Hybrid seminar/webinar: Elisabeth Schober: “Of Terraqueous Spaces and Waterborne Capitalism. Speculations in Shipbuilding and its Effects on Subic Bay in the Philippines.”

Nov
3
12:15 to 16:00

The Departmental Seminar Series features Elisabeth Schober, Assistant professor at the department of social anthropology at the University of Oslo.

The world’s seas and oceans are arguably our largest commons: hard to control, impossible to fence off, and yet heavily contested, they have often encouraged risk-taking among the people engaging with them. Land, and the various property regimes it has given rise to, is frequently thought in opposition to these fluid terrains.

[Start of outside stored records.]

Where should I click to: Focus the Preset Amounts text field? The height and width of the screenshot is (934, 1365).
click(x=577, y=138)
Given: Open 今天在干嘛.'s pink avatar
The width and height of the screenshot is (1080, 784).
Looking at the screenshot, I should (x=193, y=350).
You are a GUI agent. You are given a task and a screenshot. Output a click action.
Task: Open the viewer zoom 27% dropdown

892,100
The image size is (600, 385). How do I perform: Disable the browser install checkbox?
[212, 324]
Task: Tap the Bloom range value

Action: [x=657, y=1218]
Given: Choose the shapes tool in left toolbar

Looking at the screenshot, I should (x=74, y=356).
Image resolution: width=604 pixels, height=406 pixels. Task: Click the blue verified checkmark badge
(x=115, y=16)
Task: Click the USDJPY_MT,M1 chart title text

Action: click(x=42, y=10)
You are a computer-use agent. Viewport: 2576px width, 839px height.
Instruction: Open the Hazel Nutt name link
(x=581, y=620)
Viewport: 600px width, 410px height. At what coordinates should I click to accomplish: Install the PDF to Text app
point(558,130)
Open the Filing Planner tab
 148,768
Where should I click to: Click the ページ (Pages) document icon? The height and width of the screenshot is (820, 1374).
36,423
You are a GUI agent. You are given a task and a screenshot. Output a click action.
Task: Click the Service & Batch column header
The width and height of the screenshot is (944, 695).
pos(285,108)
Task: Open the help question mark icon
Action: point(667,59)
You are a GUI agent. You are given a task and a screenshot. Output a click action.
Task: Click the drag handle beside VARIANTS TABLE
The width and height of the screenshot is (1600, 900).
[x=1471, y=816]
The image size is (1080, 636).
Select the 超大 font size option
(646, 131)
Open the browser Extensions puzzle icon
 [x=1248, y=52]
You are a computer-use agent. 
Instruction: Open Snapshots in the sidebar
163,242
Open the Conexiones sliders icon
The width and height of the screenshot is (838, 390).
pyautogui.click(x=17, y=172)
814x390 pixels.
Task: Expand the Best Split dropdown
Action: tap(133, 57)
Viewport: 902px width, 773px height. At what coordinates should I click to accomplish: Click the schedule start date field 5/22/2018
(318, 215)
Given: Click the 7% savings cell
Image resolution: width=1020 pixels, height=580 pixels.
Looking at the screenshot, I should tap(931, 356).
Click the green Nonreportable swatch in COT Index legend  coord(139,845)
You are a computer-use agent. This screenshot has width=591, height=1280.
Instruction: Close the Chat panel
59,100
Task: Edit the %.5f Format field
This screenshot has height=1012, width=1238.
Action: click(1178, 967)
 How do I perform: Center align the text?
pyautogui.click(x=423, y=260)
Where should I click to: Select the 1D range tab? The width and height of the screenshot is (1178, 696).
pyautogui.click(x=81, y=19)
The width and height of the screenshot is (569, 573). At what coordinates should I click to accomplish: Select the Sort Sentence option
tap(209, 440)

By looking at shipbuilding, an industry sat at the very boundary between sea and land, I will first engage with recent work around “terraqueous territoriality” (Campling and Kolas 2017; Chalfin 2019), a notion which highlights distinct forms of sovereignty, territory and capitalist appropriation at the interfaces between sea and water. Secondly, by building on ethnographic fieldwork in Subic Bay in the Philippines, I will look at this location’s recent unsuccessful incorporation into the world of South Korean shipbuilding. Subic, I will argue, is a coastal area with a distinct post-colonial history that became a speculative space for the maritime industry in part due to the recent rise of ultra-large container vessels as the new “workhorses” of globalization.